Published by Houghton Mifflin Harcourt on January 27, 2015

"It is harder to think good thoughts in the dark." Sealed inside a tanker with thirteen other Mexicans who are trying to cross the border without documents, Tito (the name by which most people address young Hector) has few reasons to think good thoughts. The truck has a broken axle, the coyotes driving the truck have apparently abandoned them, and the battery on Tito's phone is nearly dead. Soon the people welded inside the tank will be in the same condition as the truck and the battery: broken down and dying. Tito nevertheless narrates his plight (along with a variety of rants about corruption, poverty, crime, and the misery of life for an indio in Oaxaca), recording sound files on his friend's phone that he hopes will reach someone when he presses "send."

Also in the truck, although unconscious, is Tito's friend Cesar. Tito once borrowed a copy of The Savage Detectives from Cesar but they otherwise had little contact before a coincidental sets of circumstances caused Tito to join Cesar on his journey from Oaxaca to the border. Cesar is running to the border for reasons that have to do with corn (more than that I will not reveal).

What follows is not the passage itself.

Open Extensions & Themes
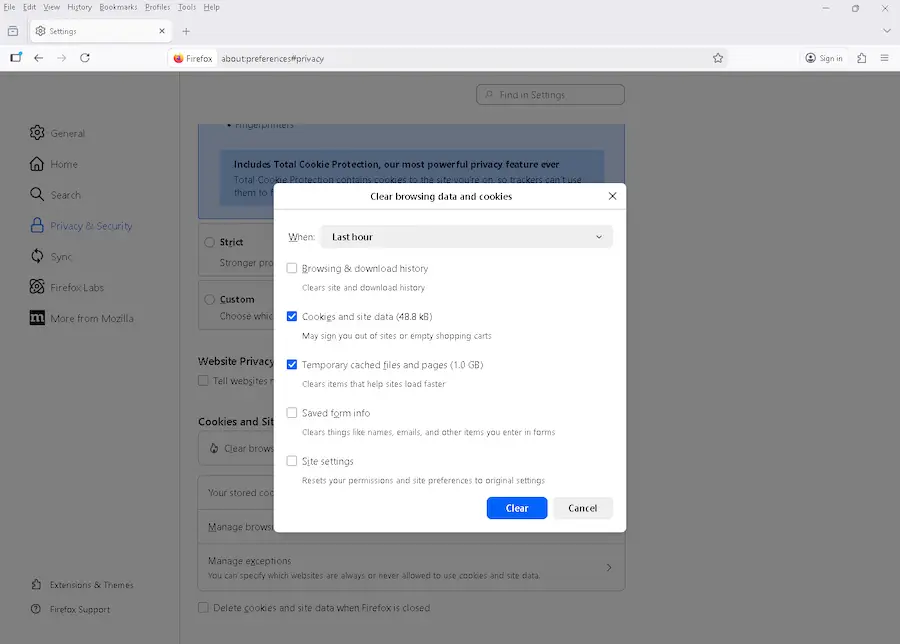Viewport: 900px width, 644px height. 88,585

The meandering stories that Tito narrates (the central story, told to him by the man he calls his grandfather, is a love story that tangentially relates to an ancient Jaguar Man carved from jade) are a mixture of reality and folklore. Tito talks about the power of icons, the power (or indifference) of saints, the history of Mexico, the desperation of Mexican life, the differences between the United States and Mexico, and the fundamental similarities of people everywhere. The story is a reminder of the things that are most important in life, the things we never think about until we are deprived of them.

The Jaguar's Children offers a heady mix of humor and sorrow. Death, Tito tells us, is the national drug of Mexico, "the god everyone worships but no one will name." Tito's ordeal would be a test of faith if he had any, but faith is more the province of his grandmother and his friend Cesar. But even as Tito faces the prospect of a horrifying death by dehydration inside a steel coffin, surrounded by others who share his misery, his story is life-affirming. It is the story of struggle, of the search for a purpose, of how different people find different purposes in different ways. It is moving, haunting, and illuminating.